▸ **Aim**:
Copy the DETR passage below from "DETR: End-to-End Object" to "lines of PyTorch.", substituting "ResNet-101" for "ResNet-50".

-- Begin Selected passage --

DETR: End-to-End Object Detection with Transformers
PyTorch training code and pretrained models for DETR (DEtection TRansformer). We replace the full complex hand-crafted object detection pipeline with a Transformer, and match Faster R-CNN with a ResNet-50, obtaining 42 AP on COCO using half the computation power (FLOPs) and the same number of parameters. Inference in 50 lines of PyTorch.
Usage - Object detection
There are no extra compiled components in DETR and package dependencies are minimal, so the code is very simple to use. We provide instructions how to install dependencies via conda. First, clone the repository locally:
git clone -b DETR https://gitee.com/eason-hw/ModelZoo-PyTorch.git
Install pycocotools (for evaluation on COCO) and scipy (for training):
pip3 install -r requirements.txt
Note: pillow recommends installing a newer version. If the corresponding torchvision version cannot be installed directly, you can use the source code to install the corresponding version. The source code reference link: Suggestion the pillow is 9.1.0 and the torchvision is 0.6.0 That's it, should be good to train and evaluate detection models.
Data preparation
Download and extract COCO 2017 train and val images with annotations from http://cocodataset.org. We expect the directory structure to be the following:
opt/npu/coco/
annotations/ # annotation json files
train2017/ # train images
val2017/ # val images
Training
To train baseline DETR on a single node with 8 gpus for 300 epochs run:
# env
cd ModelZoo-PyTorch/PyTorch/contrib/cv/detection/DETR
dos2unix ./test/*.sh
# training 1p performance
bash test/train_performance_1p.sh --data_path=YourDataPath
# training 8p performance
bash test/train_performance_8p.sh --data_path=YourDataPat
# training 8p accuracy
bash test/train_full_8p.sh --data_path=YourDataPath
We train DETR with AdamW setting learning rate in the transformer to 1e-4 and 1e-5 in the backbone. Horizontal flips, scales and crops are used for augmentation. Images are rescaled to have min size 800 and max size 1333. The transformer is trained with dropout of 0.1, and the whole model is trained with grad clip of 0.1.
Performance (opt_level = O0)
DEVICE | Epochs/steps | FPS | LOSS
GPU(1P) | 1000 steps | 12.7 |
NPU(1P) | 1000 steps | 0.2 |
GPU(8P) | 2 Epochs | 73.5 | 24.4104
NPU(8P) | 2 Epochs | 0.489 | 24.9557

-- End Selected passage --
-- Begin Stored data --

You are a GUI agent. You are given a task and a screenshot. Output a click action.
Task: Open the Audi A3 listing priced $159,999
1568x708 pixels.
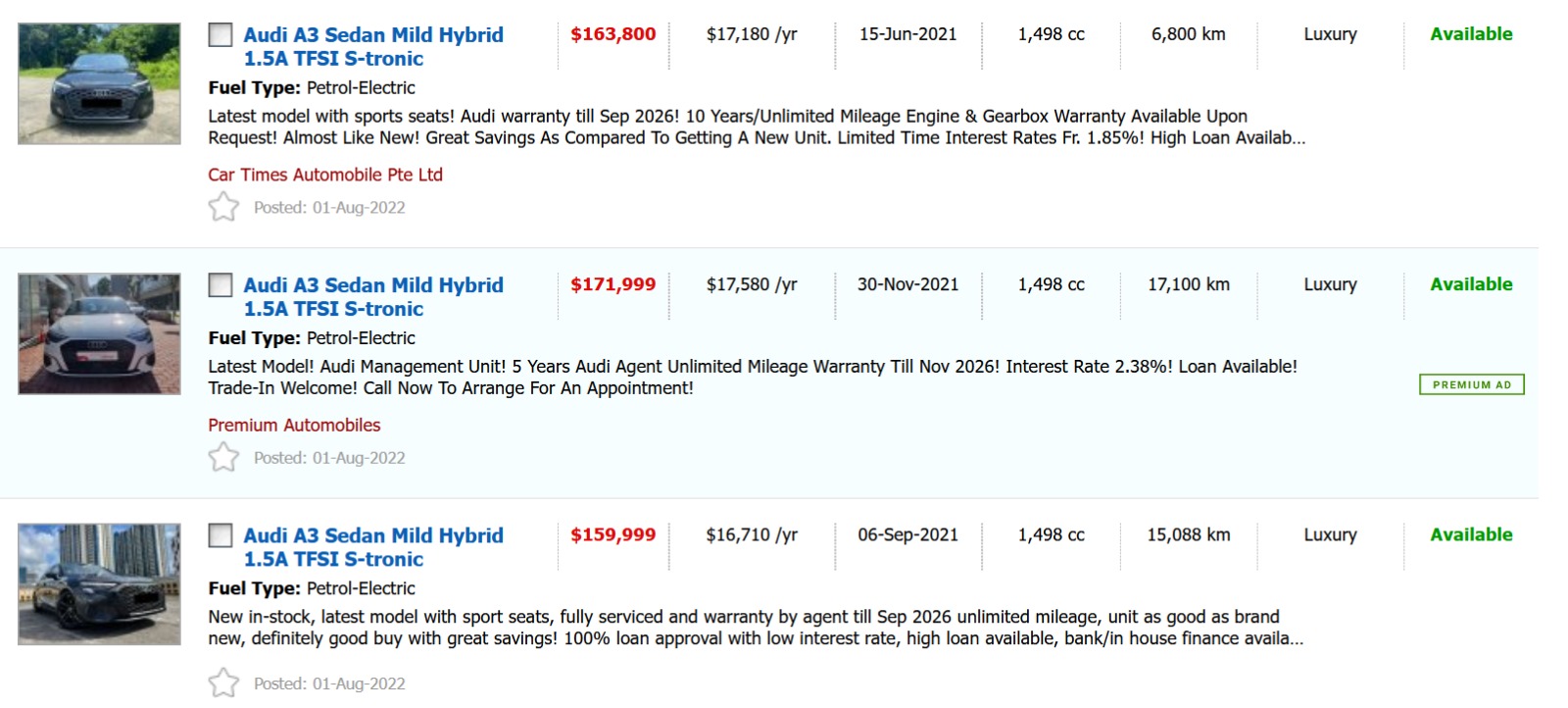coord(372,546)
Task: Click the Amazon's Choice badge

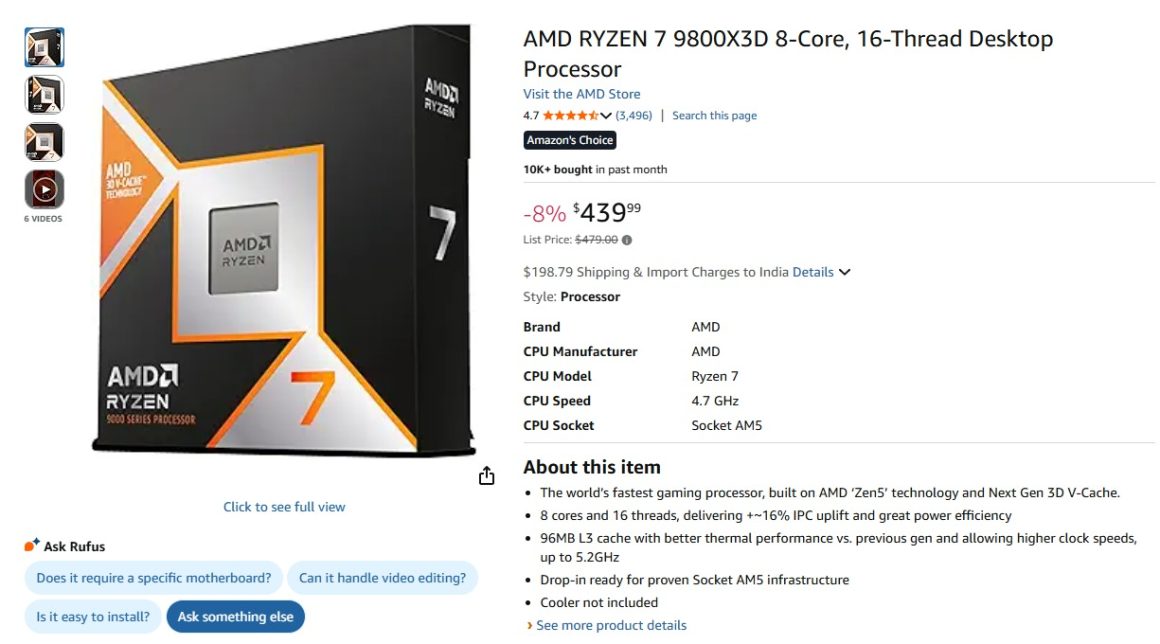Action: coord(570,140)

-- End Stored data --
-- Begin Stored data --

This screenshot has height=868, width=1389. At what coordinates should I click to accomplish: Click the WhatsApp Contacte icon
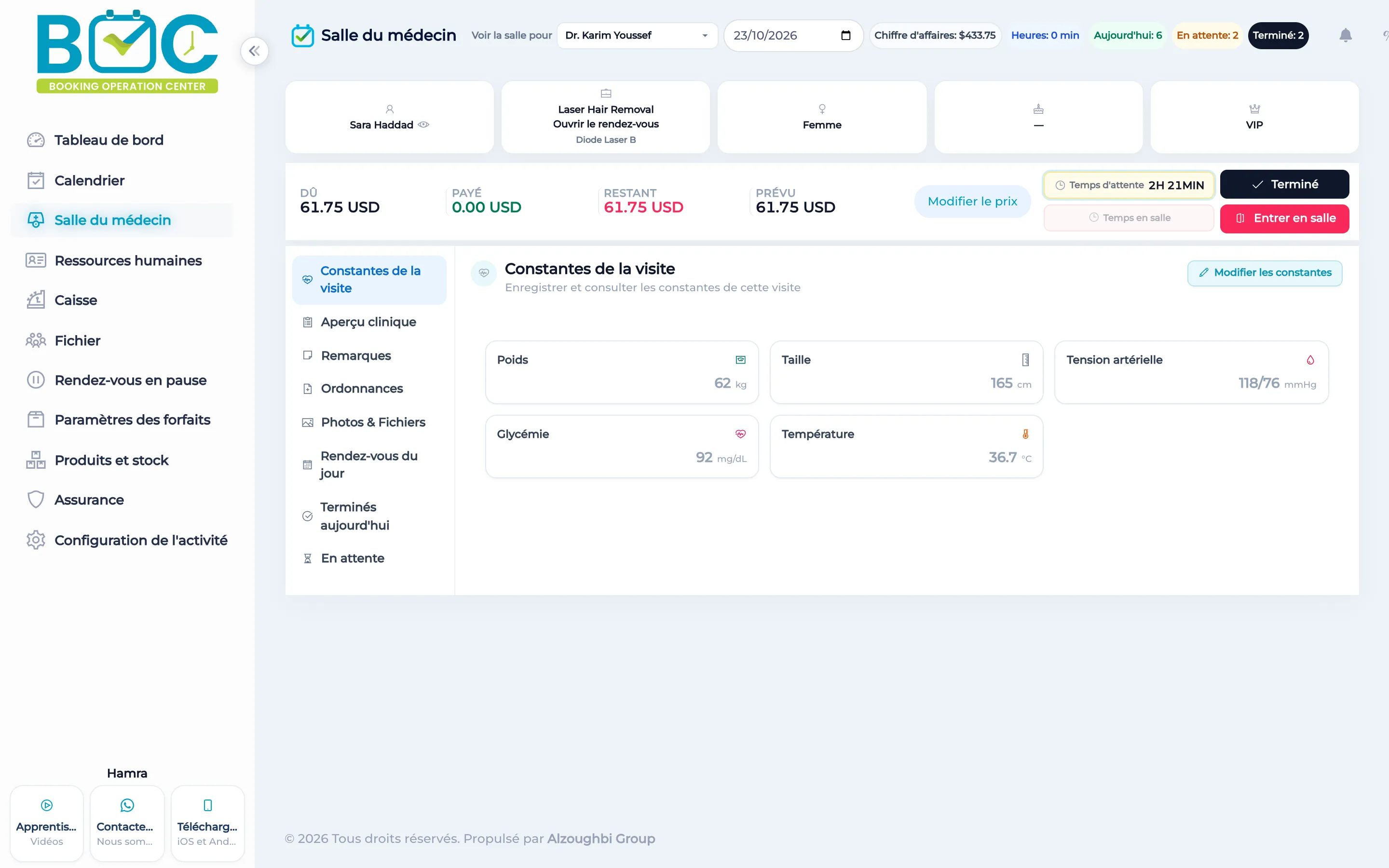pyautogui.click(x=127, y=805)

-- End Stored data --
-- Begin Stored data --

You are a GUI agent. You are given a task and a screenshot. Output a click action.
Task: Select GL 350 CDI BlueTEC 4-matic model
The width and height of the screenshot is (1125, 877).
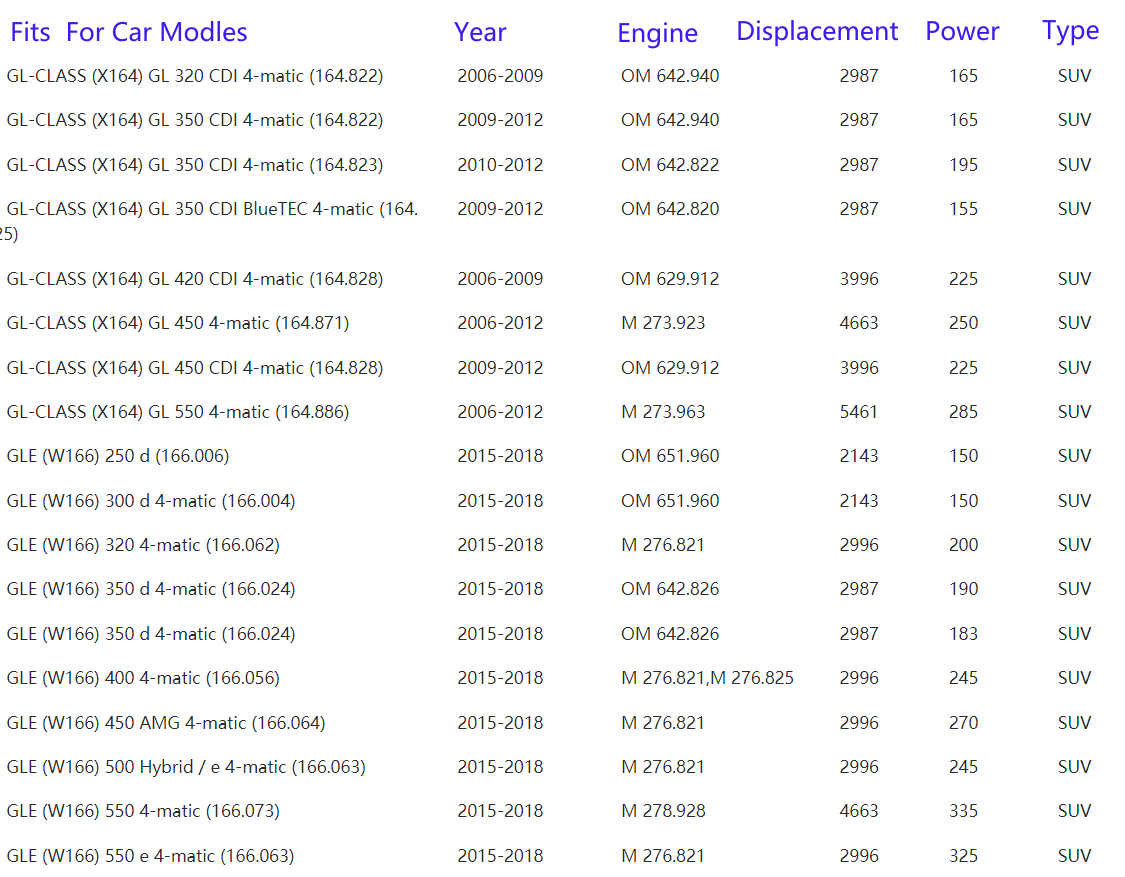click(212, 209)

-- End Stored data --

▸ **Completed task**:
DETR: End-to-End Object Detection with Transformers
PyTorch training code and pretrained models for DETR (DEtection TRansformer). We replace the full complex hand-crafted object detection pipeline with a Transformer, and match Faster R-CNN with a ResNet-101, obtaining 42 AP on COCO using half the computation power (FLOPs) and the same number of parameters. Inference in 50 lines of PyTorch.